The remainder of the units would be sold conventionally, but the developers have stated that the highest-priced units would be between $355,000 and $400,000.
When asked if there were any affordability requirements for owners who may choose to rent out their units, Alexander responded by email April 25 that the city prohibits the workforce housing units from being used as short- or long-term rentals, and that buyers must certify that the property will be their primary residence.
As for the rest of the units, he said, “we implement rules in the condominium bylaws that prohibit short-term rentals on all units,” and noted that at Renewal Housing’s two other affordable housing projects, 80-90 percent of the units are owner-occupied.
Neighbors raised concerns about parking at the public hearing and at an earlier neighborhood meeting. For the 23 units, the site will offer only 12 on-site parking spaces and will be leasing eight additional spaces elsewhere to meet the zoning requirement of 20 spaces for the size of the development.
Angela Miller-Gray spoke about how difficult it is for her tenants at a property across the street to find parking and suggested that because it is likely that couples would be renting the new units, the actual number of spaces needed would be 46.
Alexander said he has found at other properties that decoupling parking from housing helped some people, such as those who do not own cars, afford the units. People for whom such an arrangement works chose to purchase the units while others did not.

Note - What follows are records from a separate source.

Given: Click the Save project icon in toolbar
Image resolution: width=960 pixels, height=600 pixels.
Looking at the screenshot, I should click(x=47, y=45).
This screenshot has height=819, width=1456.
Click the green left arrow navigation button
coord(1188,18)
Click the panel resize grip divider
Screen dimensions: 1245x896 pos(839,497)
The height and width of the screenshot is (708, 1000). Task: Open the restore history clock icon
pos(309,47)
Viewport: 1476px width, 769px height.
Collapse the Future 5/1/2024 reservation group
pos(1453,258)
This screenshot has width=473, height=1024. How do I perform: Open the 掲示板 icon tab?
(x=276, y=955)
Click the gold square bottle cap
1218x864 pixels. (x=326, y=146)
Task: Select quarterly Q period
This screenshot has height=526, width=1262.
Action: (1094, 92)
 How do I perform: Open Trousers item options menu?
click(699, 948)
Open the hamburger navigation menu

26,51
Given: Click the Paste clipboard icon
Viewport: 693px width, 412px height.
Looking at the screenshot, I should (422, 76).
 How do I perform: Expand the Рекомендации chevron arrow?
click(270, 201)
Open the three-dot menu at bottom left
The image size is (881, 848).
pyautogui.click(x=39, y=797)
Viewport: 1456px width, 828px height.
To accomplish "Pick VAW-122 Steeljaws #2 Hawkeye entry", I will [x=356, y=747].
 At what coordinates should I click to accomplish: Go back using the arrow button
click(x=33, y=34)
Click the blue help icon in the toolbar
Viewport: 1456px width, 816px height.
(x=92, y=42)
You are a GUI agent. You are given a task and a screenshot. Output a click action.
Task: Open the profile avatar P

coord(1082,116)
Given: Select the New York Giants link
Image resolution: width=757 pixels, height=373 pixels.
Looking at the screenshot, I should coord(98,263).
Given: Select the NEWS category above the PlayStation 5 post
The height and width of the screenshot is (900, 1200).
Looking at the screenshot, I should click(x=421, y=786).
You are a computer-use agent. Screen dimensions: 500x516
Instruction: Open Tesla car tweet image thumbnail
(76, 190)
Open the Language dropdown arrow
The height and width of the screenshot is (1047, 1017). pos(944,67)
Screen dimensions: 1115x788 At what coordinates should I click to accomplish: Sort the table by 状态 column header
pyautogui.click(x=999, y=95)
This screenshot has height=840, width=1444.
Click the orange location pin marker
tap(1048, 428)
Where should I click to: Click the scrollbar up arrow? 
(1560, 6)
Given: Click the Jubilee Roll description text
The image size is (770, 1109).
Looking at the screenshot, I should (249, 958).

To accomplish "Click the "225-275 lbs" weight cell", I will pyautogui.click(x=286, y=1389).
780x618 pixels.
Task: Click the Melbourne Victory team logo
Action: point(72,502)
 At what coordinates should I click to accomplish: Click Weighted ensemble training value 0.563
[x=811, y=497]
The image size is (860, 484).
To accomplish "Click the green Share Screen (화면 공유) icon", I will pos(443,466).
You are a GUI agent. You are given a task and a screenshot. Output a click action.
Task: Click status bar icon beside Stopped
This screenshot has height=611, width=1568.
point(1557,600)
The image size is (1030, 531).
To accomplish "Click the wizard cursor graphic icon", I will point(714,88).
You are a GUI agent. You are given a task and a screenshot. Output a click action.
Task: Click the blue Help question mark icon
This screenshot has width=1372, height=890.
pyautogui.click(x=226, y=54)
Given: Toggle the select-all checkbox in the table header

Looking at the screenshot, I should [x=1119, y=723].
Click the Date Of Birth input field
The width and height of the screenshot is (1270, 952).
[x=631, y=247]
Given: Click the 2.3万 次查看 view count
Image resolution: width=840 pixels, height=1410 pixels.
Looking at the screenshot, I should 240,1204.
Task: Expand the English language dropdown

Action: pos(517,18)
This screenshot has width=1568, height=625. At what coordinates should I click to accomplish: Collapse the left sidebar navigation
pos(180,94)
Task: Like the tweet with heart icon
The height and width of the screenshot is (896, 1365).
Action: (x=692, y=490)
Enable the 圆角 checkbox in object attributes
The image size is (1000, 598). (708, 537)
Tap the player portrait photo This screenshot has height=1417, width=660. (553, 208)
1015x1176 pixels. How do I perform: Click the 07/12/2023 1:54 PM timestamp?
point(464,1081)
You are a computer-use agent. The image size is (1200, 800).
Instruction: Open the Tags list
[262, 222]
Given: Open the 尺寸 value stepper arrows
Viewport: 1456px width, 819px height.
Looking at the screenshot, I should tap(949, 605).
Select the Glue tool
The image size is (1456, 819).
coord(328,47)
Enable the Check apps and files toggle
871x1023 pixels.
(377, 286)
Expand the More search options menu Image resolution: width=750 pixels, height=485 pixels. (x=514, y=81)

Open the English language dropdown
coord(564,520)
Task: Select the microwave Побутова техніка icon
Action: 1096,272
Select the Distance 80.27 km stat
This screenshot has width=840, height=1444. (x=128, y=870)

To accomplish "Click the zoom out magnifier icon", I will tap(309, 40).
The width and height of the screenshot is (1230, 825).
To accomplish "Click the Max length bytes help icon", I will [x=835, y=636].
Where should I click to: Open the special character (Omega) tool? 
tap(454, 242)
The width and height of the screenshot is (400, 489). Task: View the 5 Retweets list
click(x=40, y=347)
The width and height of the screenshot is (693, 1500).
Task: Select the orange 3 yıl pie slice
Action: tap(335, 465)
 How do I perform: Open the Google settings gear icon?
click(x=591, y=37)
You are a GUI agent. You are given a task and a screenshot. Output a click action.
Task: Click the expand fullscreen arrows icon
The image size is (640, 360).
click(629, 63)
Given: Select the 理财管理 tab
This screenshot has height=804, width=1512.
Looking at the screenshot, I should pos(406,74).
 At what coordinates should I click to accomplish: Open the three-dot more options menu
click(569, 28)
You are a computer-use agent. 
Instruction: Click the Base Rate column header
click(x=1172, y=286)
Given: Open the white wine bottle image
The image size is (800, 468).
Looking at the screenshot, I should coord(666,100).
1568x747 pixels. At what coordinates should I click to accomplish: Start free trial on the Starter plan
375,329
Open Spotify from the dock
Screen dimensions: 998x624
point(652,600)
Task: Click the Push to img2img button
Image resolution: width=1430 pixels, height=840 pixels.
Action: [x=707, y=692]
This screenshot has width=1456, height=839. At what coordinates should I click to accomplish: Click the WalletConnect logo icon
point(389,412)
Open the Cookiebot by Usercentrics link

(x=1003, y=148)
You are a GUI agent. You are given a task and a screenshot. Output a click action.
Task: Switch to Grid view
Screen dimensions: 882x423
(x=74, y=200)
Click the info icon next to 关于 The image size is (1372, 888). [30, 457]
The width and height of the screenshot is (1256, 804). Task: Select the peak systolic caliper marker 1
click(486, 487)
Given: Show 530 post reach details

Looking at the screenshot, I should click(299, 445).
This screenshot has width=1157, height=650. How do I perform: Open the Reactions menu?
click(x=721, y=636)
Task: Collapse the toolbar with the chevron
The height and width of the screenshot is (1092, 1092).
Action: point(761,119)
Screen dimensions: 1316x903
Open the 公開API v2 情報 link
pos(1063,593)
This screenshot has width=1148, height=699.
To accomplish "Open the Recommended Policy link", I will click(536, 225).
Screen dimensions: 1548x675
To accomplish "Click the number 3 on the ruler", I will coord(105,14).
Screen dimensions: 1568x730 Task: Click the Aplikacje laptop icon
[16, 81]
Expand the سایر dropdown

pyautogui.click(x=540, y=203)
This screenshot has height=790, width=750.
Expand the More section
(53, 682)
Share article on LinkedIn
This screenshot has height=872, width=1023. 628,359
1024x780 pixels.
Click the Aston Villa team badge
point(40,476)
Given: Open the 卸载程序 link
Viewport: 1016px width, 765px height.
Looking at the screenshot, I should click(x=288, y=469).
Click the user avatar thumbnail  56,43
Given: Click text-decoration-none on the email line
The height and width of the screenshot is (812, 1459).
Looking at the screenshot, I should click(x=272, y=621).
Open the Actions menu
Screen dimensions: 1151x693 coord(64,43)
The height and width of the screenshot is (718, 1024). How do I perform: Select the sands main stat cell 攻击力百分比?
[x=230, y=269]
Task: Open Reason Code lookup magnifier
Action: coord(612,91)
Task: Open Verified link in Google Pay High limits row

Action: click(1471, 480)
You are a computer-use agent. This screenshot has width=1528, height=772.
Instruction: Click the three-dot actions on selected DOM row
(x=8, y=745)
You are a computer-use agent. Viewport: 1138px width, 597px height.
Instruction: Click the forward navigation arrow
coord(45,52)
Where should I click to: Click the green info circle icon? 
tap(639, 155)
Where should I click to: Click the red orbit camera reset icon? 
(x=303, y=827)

“There’s a high level of self-selection,” he said.
He said the team considered building a parking level below the building, but because of environmental issues extensive digging would be prohibitively expensive. Also, height restrictions prevent building up to accommodate parking.
Sampling revealed evidence of contaminated soils in isolated locations under the building site that would require a soil management plan and environmental controls, Alexander explained by email April 24. He said he expects to submit an application for a Voluntary Response Action Plan with the Department of Environmental Protection in late May.
Planner Caitlin Cameron said the project was not large enough to require either traffic impact or parking studies.
The board agreed that meeting the zoning requirement related to parking was sufficient and that it was important to bring more affordable home-ownership to the neighborhood.
“I’m not really concerned about the parking in general,” Board Chairman Brandon Mazer said. “It is dense, and as we get more dense in the city, parking is going to have to become less and less of a priority.”
Board member Marpheen Chann said the addition of workforce housing is a positive development.
“I know we’ve been doing pretty well on the high end, and then moderately well in the lower end of things,” Chann said. “But it’s that middle part that’s been missing.”